A fixed drug eruption (FDE) is an adverse cutaneous reaction to an ingested drug, characterized by the formation of a solitary, but at times multiple, plaque, bulla, or erosion; if the patient is rechallenged with the offending drug, the FDE occurs repeatedly at the identical skin site (i.e., fixed) within hours of ingestion.
Causes of Fixed Drug Eruption
Clearly some sort of allergy is involved but exactly how an FDE arises and in particular why just certain areas of skin are affected, has not been worked out.
Symptoms of Fixed Drug Eruption
Fresh lesions are well defined, round or oval patches of redness and swelling of the skin, sometimes surmounted by a blister. This then fades to a purplish or brown colour.Local or general symptoms accompanying an FDE are mild or absent.

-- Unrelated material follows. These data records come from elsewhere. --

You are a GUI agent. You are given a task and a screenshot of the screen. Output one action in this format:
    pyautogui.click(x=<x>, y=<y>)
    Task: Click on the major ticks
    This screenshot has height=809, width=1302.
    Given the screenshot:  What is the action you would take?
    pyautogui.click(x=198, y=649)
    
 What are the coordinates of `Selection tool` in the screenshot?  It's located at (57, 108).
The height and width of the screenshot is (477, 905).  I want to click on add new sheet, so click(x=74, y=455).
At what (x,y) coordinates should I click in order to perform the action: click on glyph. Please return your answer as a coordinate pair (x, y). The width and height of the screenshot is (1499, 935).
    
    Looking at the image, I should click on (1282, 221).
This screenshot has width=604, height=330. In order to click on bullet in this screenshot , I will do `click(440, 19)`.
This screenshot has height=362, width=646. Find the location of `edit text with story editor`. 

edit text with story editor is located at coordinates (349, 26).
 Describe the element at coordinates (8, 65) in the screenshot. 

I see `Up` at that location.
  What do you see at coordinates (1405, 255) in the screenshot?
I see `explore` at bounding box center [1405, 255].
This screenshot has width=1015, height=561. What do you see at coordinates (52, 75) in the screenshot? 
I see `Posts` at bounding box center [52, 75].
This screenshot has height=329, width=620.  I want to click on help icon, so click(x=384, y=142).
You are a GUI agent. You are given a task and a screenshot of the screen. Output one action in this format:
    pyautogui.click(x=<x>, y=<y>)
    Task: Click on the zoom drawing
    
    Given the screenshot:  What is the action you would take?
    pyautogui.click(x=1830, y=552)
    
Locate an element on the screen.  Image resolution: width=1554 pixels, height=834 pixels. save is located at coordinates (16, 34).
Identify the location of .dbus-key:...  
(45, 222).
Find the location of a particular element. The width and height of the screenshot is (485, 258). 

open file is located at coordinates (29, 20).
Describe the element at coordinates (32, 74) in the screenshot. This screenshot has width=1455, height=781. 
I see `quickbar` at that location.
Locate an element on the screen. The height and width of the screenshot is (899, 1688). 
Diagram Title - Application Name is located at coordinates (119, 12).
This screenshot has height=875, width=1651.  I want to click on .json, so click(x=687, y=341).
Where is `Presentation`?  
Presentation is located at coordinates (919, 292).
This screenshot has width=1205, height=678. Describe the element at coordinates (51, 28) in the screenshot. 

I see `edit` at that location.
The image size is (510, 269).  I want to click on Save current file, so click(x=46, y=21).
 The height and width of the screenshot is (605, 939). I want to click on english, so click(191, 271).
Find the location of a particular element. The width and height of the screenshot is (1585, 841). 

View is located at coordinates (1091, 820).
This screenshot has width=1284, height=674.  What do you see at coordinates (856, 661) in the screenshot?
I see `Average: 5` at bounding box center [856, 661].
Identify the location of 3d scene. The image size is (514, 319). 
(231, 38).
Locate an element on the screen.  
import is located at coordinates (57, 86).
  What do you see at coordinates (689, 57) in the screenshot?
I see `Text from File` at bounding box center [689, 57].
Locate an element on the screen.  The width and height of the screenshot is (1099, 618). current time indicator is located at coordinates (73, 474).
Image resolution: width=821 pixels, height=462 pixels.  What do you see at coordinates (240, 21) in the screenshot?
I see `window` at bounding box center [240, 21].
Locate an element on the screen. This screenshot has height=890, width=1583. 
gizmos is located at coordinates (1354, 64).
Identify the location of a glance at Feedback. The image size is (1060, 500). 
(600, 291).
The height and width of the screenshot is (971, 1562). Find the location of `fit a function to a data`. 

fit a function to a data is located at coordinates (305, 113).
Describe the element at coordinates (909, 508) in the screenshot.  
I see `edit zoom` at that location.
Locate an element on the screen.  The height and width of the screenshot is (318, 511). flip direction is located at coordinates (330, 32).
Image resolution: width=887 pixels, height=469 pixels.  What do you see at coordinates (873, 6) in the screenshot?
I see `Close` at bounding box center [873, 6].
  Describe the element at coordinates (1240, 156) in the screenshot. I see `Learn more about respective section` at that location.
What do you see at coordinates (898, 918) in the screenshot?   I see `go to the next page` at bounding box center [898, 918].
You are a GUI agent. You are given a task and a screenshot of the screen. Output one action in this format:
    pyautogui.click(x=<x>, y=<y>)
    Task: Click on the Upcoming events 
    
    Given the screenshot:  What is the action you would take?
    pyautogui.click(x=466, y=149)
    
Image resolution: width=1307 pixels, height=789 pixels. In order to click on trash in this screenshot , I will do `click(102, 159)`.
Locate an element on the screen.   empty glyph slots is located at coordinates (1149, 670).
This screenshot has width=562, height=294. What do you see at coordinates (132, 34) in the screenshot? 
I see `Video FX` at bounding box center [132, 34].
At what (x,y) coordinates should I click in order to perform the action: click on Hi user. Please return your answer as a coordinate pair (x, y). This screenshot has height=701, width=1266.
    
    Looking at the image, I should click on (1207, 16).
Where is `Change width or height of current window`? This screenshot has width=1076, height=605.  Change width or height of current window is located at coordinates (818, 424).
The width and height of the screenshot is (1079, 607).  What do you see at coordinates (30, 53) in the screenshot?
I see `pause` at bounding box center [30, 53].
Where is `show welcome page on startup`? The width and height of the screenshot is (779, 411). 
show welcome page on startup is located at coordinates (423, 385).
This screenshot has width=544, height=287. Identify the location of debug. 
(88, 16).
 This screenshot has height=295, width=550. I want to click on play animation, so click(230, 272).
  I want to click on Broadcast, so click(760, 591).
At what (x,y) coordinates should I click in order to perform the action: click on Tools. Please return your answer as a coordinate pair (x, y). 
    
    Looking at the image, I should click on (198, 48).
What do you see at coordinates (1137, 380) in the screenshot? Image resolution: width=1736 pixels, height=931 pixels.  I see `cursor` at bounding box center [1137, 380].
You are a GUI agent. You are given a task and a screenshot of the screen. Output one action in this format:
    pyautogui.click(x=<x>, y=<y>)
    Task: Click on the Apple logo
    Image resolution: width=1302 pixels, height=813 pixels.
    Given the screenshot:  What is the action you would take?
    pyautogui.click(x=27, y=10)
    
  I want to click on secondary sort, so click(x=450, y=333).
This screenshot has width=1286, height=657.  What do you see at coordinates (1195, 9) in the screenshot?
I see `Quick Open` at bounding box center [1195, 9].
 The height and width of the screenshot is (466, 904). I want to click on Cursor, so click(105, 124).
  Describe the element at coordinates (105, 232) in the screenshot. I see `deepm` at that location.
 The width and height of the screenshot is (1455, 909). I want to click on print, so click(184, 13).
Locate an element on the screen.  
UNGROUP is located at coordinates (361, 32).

Made on clinical grounds. Readministration of the drug confirms diagnosis but should be avoided.
Treatment of Lesion(s)
Identify and withhold the offending drug. A newly erupted lesion of FDE presents as an inflammatory plaque, with or without erosion. Noneroded lesions can be treated with a potent topical glucocorticoid ointment or intralesional triamcinolone. Eroded cutaneous lesions can be treated with bacitracin or Silvadene ointment and a dressing until the site is reepithelialized. Postinflammatory hyperpigmentation (dermal melanin) may persist at the site of an FDE for months or years and does not respond to hydroquinone therapy.
We are not yet sure of what medicines may have caused Kiko's FDE. It's either the paracetamol or antibiotic but for the meantime, Dra. Nunez gave him a betamethasone cream to be applied on the affected area.